Bobby had appeared in the Park the year Kate had graduated from high school, carrying a worn duffle bag with his name stenciled on it in big black letters, and a deed from the state of Alaska to forty acres on Squaw Candy Creek. He’d built this A-frame, installed enough electronic hardware to run JPL, and had copped the NOAA job right out from under Old Sam Dementieff. To top it off, he was the first black man many of the Park rats had ever seen.

 

Three things worked in his favor. He’d hired locally to build his A-frame. From the first day of broadcast he had traded want ads on Park Air for moose meat and salmon. And he’d lost both his legs below the knee to a Vietcong land mine.

 

“I think the men folk thought I wouldn’t be able to run after their women,” he’d told Kate years before. They’d been in bed together at the time. He’d grinned and reached out an arm to pull her in tight. “They were wrong about that, but by then it was too late.”

 

They were indeed, and it was, far too late, and when Dinah Cookman showed up in the Park three years earlier he’d taken one look and wedded and bedded her, not necessarily in that order.
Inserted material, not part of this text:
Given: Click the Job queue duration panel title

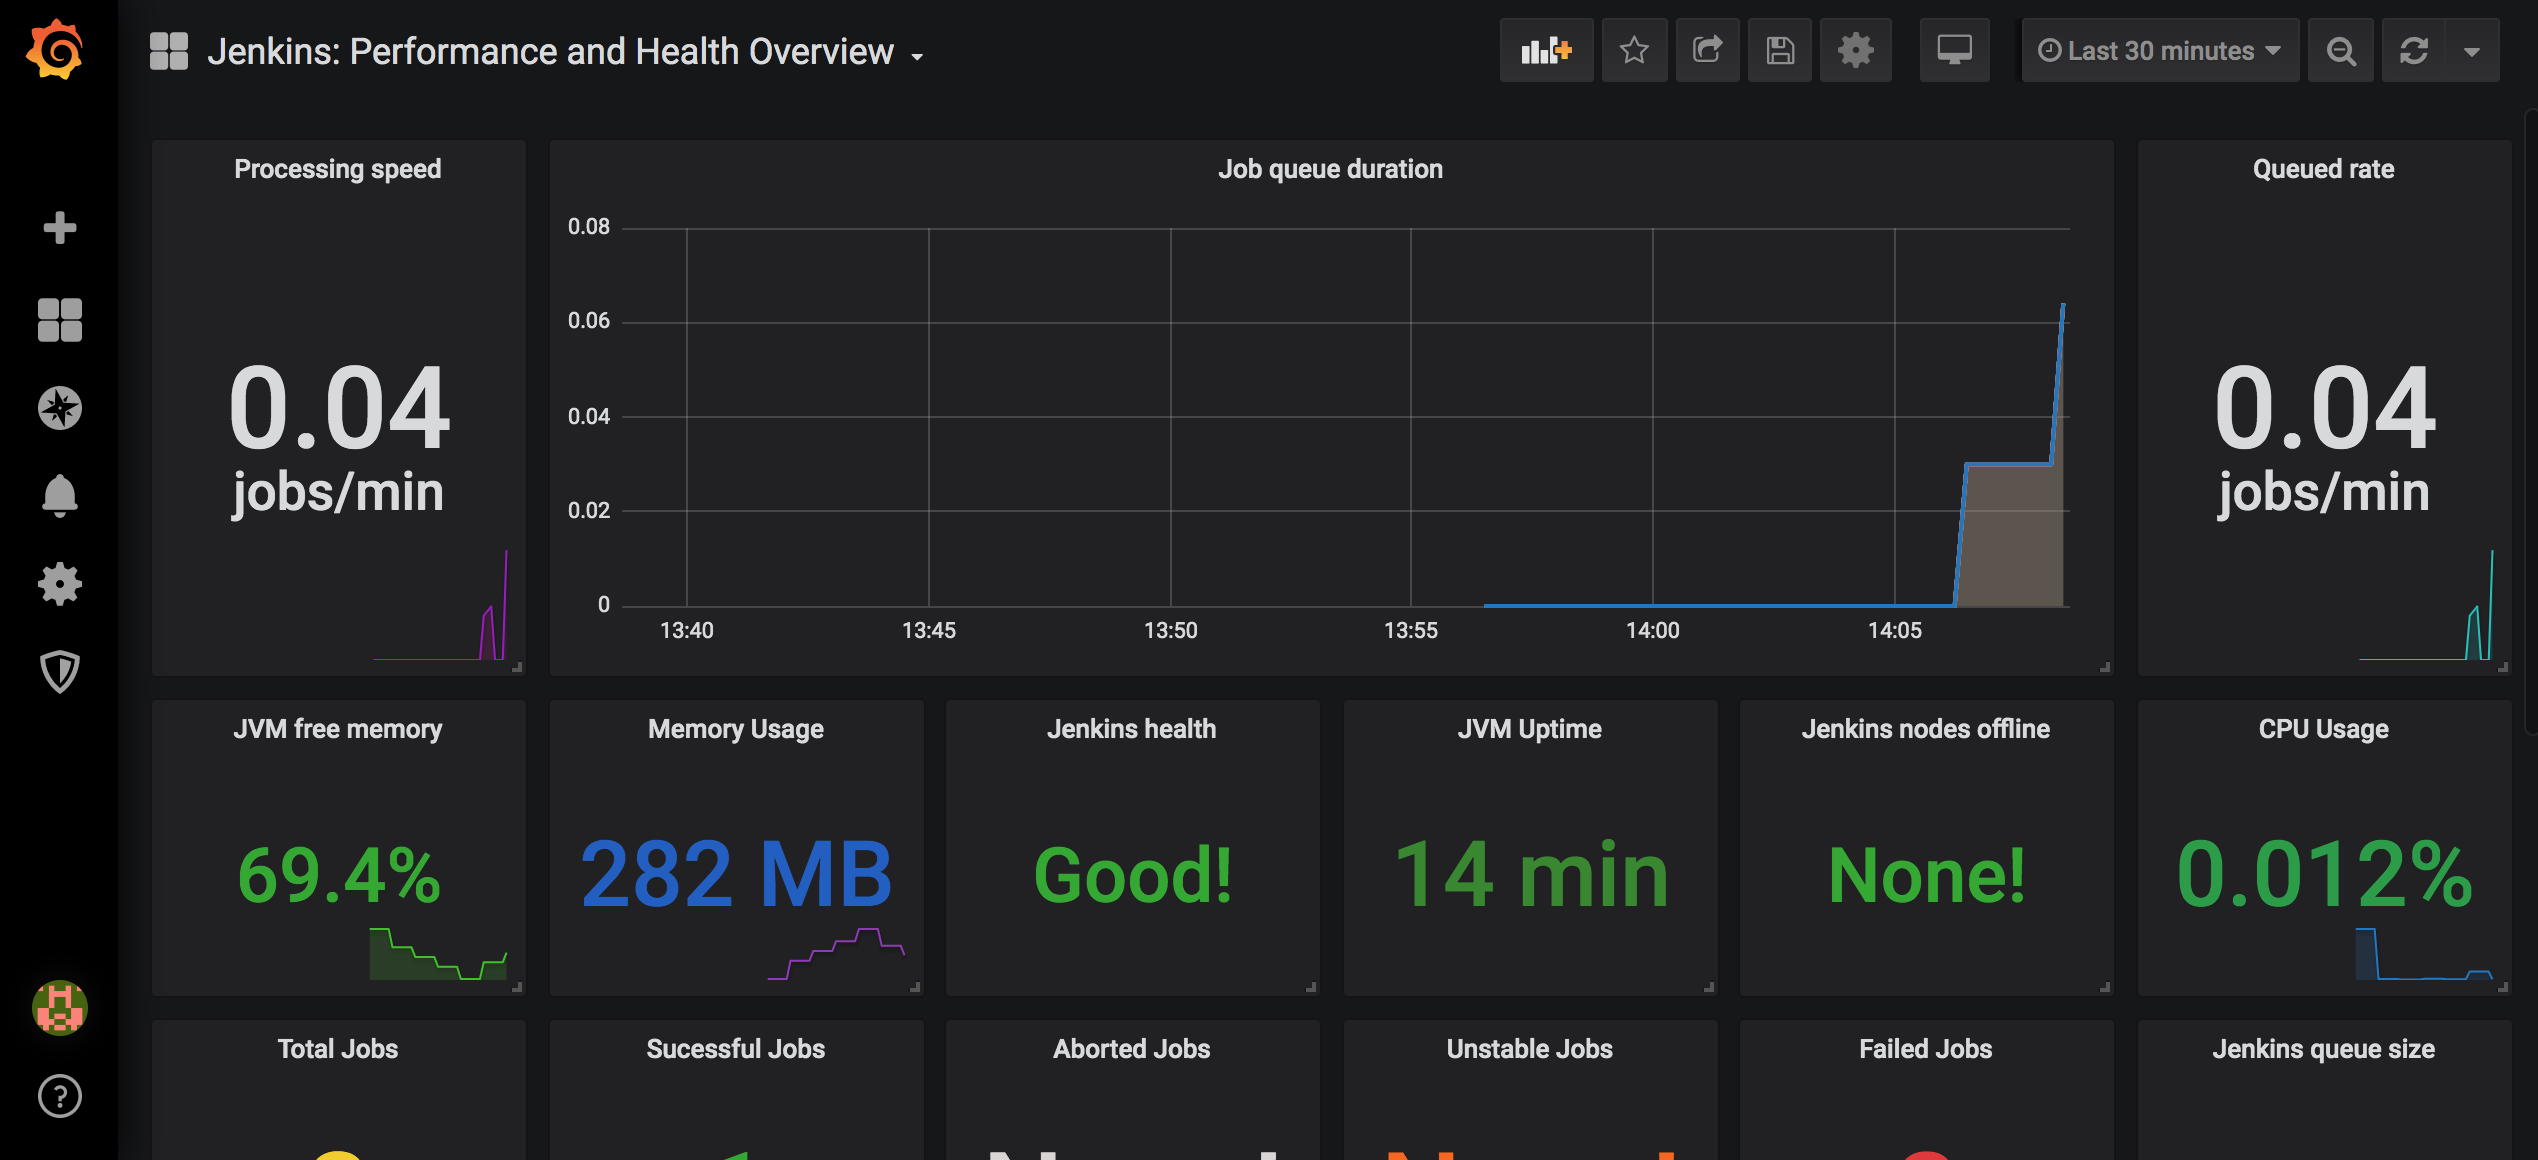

Dinah was white and twenty-five years younger than Bobby was, but so far as Kate could tell neither one of them had noticed. The result was the going-on-two tornado currently making her proud parents’ lives a living hell. “Don’t touch that!” Dinah said, leaping forward to catch the end table next to one of the couches from tilting forward and landing on her daughter’s head. Katya’s face puckered up and everyone held their breath. Precious little Katya had a yell that could frighten a bear into the next county.

 

Katya’s eye fell on Mutt, who knew the signs as well as everyone else and who was poised to rocket through the door as soon as the siren went off. She didn’t move fast enough. “Mutt!” Katya said, pointing.

 

“Mutt!” Dinah said gladly. “Come play with Katya! Come on, girl!”

 

Mutt looked at Kate, mute misery on her face, and slunk toward Katya, her tail as close to being between her legs as it ever got. She flopped down and Katya launched, landing on Mutt’s side with a force that caused a “Woof!” of expelled air and a wheezing, pitiful groan.